Comissões parlamentares de inquéritos: Os próximos meses marcarão o fim de CPIs que movimentaram o Congresso Nacional no primeiro semestre, mas que até o presente momento pouco afetaram o governo atual. A principal delas é a CPMI dos atos antidemocráticos, que tem sido a mais polêmica. Além dela, há as CPIs na Câmara dos Deputados: a do Movimento Sem Terra, a da fraude nas Americanas e a de manipulação em apostas esportivas.
Projeto do Marco Temporal: O PL 2903/2023 foi polêmico na Câmara dos Deputados e representou uma derrota do governo. Em suma, a proposta restringe a demarcação de terras indígenas àquelas já tradicionalmente ocupadas por estes povos antes da promulgação da Constituição Federal. No Senado, a proposta ainda será debatida nas Comissões de Agricultura e Reforma Agrária e de Constituição e Justiça. Nesse sentido, não deve adquirir o caráter urgente que teve na Câmara.

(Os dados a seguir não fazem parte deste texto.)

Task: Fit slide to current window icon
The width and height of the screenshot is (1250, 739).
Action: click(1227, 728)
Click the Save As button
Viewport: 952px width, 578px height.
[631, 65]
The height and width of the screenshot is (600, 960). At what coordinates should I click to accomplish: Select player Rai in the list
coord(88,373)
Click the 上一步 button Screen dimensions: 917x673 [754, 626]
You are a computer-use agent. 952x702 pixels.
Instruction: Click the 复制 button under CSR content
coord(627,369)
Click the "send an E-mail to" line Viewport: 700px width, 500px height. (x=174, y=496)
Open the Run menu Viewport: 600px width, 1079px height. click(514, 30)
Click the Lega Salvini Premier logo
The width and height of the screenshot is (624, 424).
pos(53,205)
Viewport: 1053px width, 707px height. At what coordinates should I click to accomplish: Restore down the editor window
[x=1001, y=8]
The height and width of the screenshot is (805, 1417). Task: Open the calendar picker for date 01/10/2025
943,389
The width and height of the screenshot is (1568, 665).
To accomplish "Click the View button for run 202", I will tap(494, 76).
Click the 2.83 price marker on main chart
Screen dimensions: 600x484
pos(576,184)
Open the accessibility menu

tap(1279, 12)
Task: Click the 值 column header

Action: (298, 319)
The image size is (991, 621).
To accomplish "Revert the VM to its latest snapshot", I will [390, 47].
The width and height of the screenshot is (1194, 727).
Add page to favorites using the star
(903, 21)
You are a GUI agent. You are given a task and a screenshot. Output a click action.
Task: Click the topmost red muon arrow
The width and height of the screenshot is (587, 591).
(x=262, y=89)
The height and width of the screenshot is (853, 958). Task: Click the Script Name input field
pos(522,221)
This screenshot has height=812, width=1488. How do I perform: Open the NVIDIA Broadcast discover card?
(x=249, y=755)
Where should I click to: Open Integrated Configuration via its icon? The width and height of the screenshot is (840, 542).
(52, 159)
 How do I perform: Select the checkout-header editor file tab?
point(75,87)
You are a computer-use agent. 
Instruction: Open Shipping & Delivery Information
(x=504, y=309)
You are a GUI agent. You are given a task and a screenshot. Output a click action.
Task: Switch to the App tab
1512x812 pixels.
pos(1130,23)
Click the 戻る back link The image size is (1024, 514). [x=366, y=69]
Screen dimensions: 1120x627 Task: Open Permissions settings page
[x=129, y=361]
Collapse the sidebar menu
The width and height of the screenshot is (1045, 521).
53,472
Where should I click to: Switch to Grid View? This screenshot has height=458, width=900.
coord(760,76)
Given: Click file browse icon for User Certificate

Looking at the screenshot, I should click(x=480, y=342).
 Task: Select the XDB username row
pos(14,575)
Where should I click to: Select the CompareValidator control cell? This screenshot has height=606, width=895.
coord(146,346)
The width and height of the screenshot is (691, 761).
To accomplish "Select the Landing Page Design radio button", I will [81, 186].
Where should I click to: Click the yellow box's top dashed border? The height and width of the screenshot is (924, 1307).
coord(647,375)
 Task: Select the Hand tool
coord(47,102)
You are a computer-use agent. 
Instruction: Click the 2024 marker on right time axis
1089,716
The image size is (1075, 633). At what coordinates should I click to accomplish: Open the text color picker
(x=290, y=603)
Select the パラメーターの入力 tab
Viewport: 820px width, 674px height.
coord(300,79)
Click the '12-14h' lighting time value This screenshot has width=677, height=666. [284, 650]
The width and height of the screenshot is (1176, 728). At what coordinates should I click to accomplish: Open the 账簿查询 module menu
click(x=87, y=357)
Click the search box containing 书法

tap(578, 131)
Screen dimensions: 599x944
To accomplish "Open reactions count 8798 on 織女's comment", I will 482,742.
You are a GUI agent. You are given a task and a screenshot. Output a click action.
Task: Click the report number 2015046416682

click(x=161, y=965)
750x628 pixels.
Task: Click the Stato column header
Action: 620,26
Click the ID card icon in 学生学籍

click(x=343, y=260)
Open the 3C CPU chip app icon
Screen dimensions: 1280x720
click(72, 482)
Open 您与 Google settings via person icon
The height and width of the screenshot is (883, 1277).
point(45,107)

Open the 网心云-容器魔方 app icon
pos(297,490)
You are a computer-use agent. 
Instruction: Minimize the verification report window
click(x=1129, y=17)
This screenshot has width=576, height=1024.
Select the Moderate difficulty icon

Como se vê, o segundo semestre de 2023 está cercado de expectativas no Congresso Nacional e temas de enorme relevância nacional serão debatidos nas Casa Legislativas. O que também está à prova é a capacidade de o governo se articular com sua base, a fim de aprovar matérias de seu interesse. As recentes movimentações em pastas do Executivo, as conversas com partidos que, até então, não se mostraram como base governista e o envolvimento direto do presidente Lula nas articulações com o Poder Legislativo, principalmente com o Arthur Lira, demonstram que haverá um esforço considerável por parte do governo em aprovar suas pautas.
Brunno Carmona Calado, advogado na área de Relações Governamentais do Almeida Advogados, tem MBA em Relações Governamentais pela Fundação Getúlio Vargas.